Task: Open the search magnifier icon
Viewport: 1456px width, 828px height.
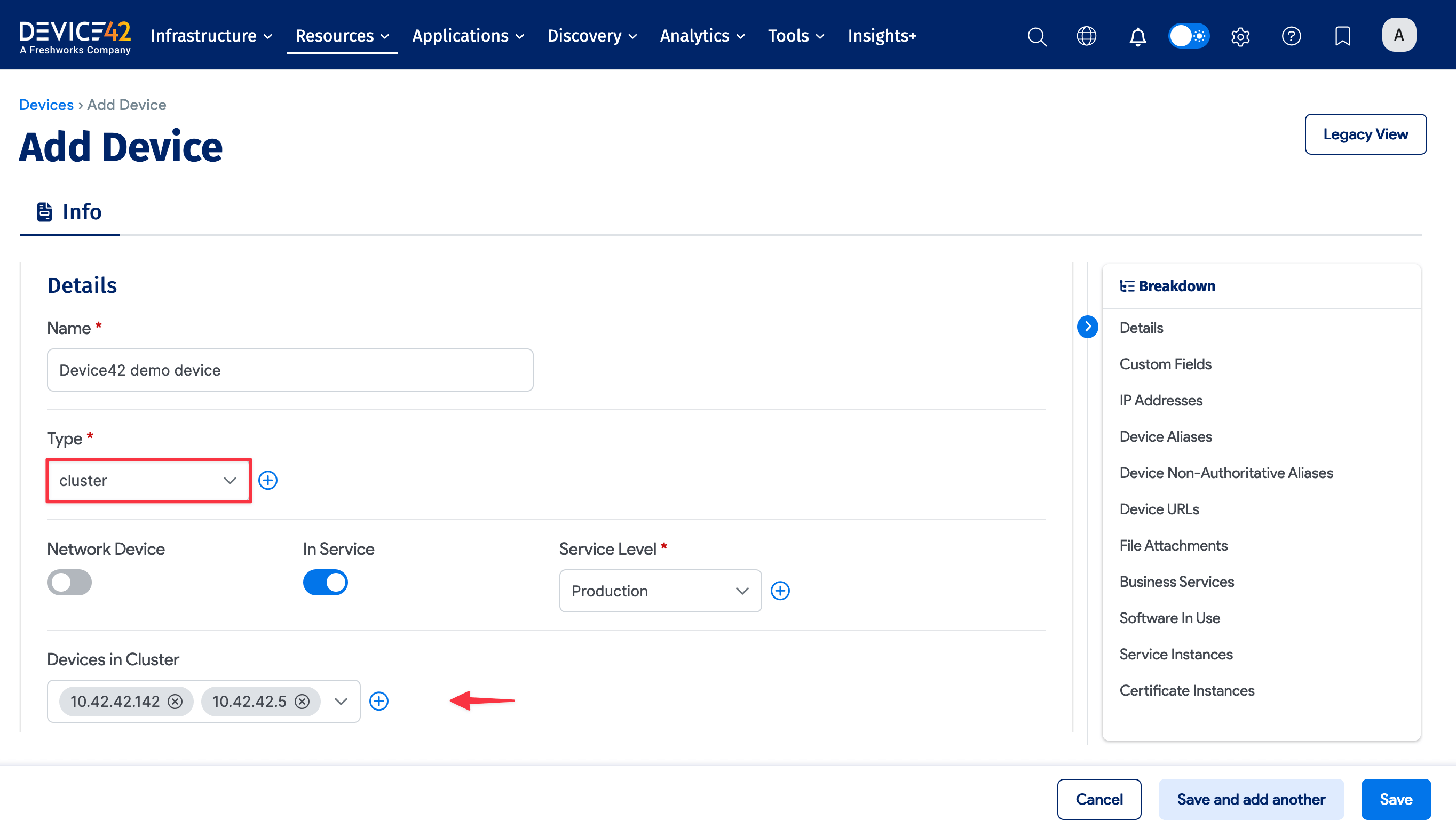Action: (x=1037, y=36)
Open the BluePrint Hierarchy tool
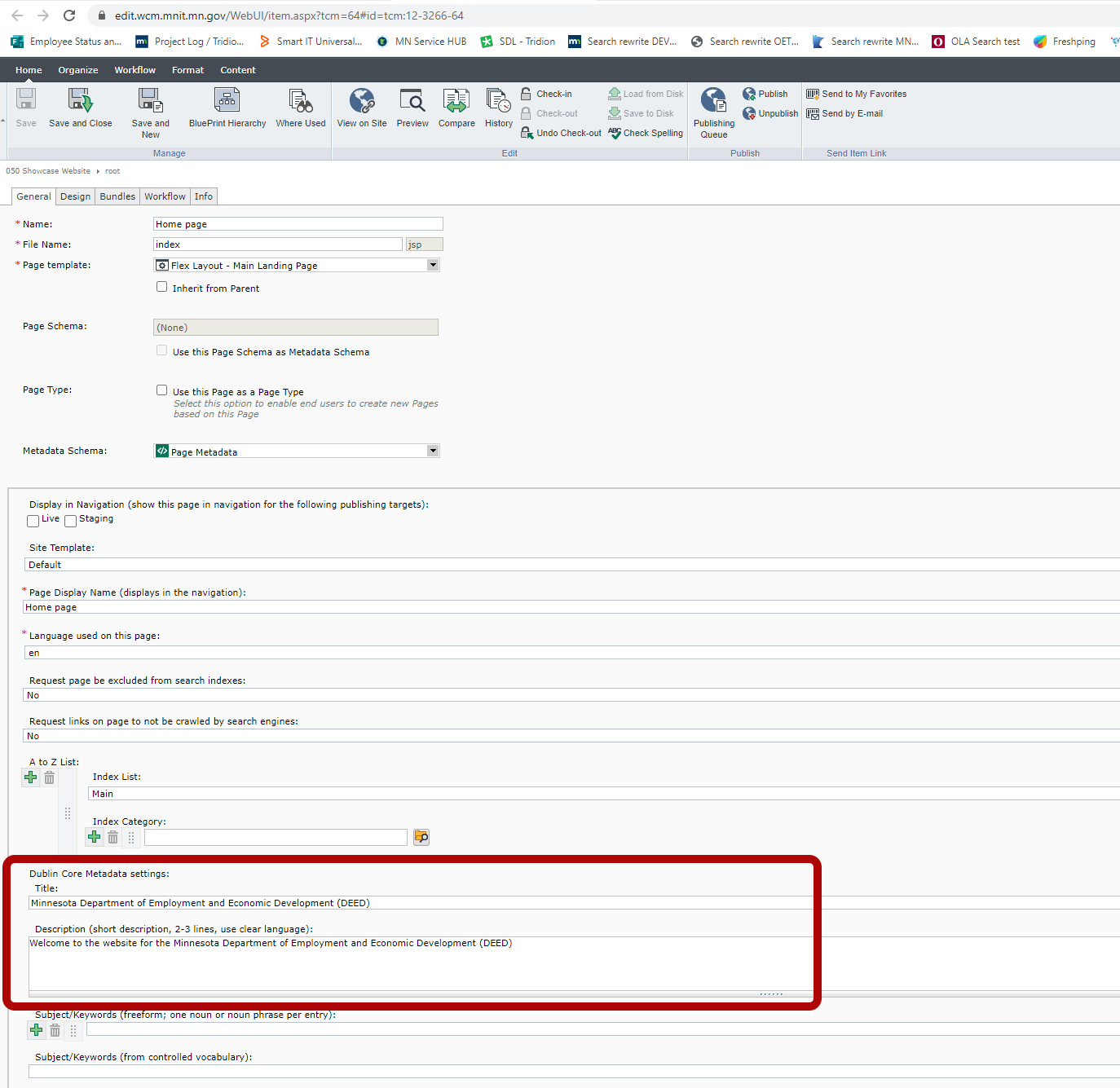This screenshot has width=1120, height=1088. click(227, 101)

_Exercise requirements_.
Print the text of each item above word for word, leaving out the pictures.

_Output_.
Task: Open the search magnifier icon
Viewport: 1456px width, 828px height.
Action: (x=1037, y=36)
Open the BluePrint Hierarchy tool
This screenshot has width=1120, height=1088. click(227, 101)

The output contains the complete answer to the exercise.